This is a reference guide to the tax and business rates reliefs available to charities. To access any of these reliefs, HMRC must first recognise your organisation as a charity for tax purposes, separate from your registration with a charity regulator.
Charities are not generally exempt from VAT. You pay VAT on standard-rated purchases like any other organisation, and you must register for VAT once your taxable turnover exceeds the same threshold that applies to any business. You get a defined set of reduced and zero-rate reliefs on specific categories of purchase.
Profits from one-off fundraising events and from selling donated goods, such as through a charity shop, get separate VAT and direct tax treatment from your ordinary trading.
Charities pay business rates on non-domestic property, but qualify for relief where the property is used mainly for charitable purposes. The structure of the relief differs between Great Britain and Northern Ireland.

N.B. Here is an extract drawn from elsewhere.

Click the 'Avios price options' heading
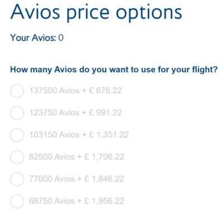This screenshot has width=223, height=216. [96, 13]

In England and Wales, your charity gets 80% mandatory rate relief on a qualifying property. Your local council can top this up with a further discretionary relief, up to 100% in total. Relief is not automatic: you must apply to your local council and provide evidence of your charitable status. You must also tell your council about changes such as the property becoming empty, its use changing, or the property being extended, to avoid a backdated bill. Charitable rate relief cannot be claimed alongside small business rate relief on the same property; your council decides which relief applies.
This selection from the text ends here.